The data stack, I’ve come up with is

Dagster or mage.ai for orchestration (TBD)
Polars for lightning fast ETL workloads
Delta Lake as the storage layer
DuckDB as the analytical SQL interface
Rill or evidence.dev for data viz (TBD)

However, there has been one thing that bugged me. I want Delta Lake. But DuckDB unfortunately doesn’t support reading from delta tables at this moment. And on the other hand I want DuckDB.

DuckDB and Delta Lake

In case you haven’t heard about DuckDB yet, here’s a short description.
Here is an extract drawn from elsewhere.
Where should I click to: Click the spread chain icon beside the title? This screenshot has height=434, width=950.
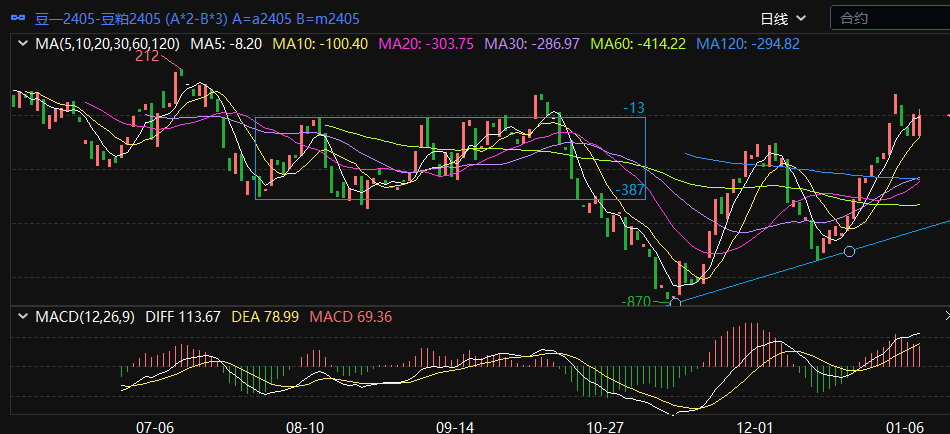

DuckDB is a fast in-process analytical database — DuckDB.org

You can think of it being the SQLite of OLAP databases.

Delta Lake is a storage framework which enables building a Lakehouse architecture on parquet files. Tables are stored as parquet files together with a delta log containing information on which table operations have been applied to the table.

DuckDB can read parquet files, but it must take the delta log into account to only read the current parquet files of the table. A feature which it does not yet support.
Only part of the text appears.